Molybdenum-induced tuning 3d-orbital electron filling degree of CoSe2 for alkaline hydrogen and oxygen evolution reactions

The development of high-performance non-precious metal-based robust bifunctional electrocatalyst for both hydrogen evolution reaction (HER) and oxygen evolution reactions (OER) in alkaline media is essential for the electrochemical overall water splitting technologies. Herein, we demonstrate that the HER/OER performance of CoSe 2 can be significantly enhanced by tuning the 3d-orbital electron filling degree through Mo doping. Both density functional theory (DFT) calculations and experimental results imply that the doping of Mo with higher proportion of the unoccupied d-orbital ( P un ) could not only serve as the active center for water adsorption to enhance the water molecule activation, but also modulate the electronic structures of Co metal center leading to the optimized adsorption strength of *H. As expected, the obtained Mo-CoSe 2 exhibits a remarkable bifunctional performance with overpotential of only 85 mV for HER and 245 mV for OER to achieve the current density of 10 mA/cm 2 in alkaline media.
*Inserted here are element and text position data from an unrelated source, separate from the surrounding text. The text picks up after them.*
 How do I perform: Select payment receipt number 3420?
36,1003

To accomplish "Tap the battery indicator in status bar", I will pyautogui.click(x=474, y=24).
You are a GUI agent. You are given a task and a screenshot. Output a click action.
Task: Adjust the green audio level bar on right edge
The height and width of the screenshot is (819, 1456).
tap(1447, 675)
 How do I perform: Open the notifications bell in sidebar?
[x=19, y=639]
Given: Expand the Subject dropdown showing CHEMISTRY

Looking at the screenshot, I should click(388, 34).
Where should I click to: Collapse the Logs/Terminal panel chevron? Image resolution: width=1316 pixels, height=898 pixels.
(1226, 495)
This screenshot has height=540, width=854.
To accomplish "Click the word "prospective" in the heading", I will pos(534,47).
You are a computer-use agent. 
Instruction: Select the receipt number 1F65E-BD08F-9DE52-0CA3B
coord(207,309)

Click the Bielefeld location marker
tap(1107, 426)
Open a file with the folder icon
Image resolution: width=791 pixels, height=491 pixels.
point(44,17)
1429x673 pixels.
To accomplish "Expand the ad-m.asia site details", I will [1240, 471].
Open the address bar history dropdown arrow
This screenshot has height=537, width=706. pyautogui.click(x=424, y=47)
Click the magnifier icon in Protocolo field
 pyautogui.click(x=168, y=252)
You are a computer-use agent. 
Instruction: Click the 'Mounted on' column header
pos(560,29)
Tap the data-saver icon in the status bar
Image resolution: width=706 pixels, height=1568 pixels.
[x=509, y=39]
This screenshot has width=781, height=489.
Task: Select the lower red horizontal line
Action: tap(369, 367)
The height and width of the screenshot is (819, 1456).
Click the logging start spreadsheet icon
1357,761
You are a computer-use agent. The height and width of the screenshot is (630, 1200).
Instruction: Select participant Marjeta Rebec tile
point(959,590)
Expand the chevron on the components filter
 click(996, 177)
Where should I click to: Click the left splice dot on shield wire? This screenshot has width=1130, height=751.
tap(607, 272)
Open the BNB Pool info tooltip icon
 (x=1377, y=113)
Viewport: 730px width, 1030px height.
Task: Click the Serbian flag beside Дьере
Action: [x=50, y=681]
This work will provide a valuable insight to design highly efficient bifunctional electrocatalyst towards HER and OER. A cost-effective bifunctional catalyst (Mo-CoSe 2 ) is successfully designed by introducing Mo with higher proportion of unoccupied d-orbitals ( P un ) into CoSe 2 , which possesses superior catalytic performance for both OER and HER in alkaline media.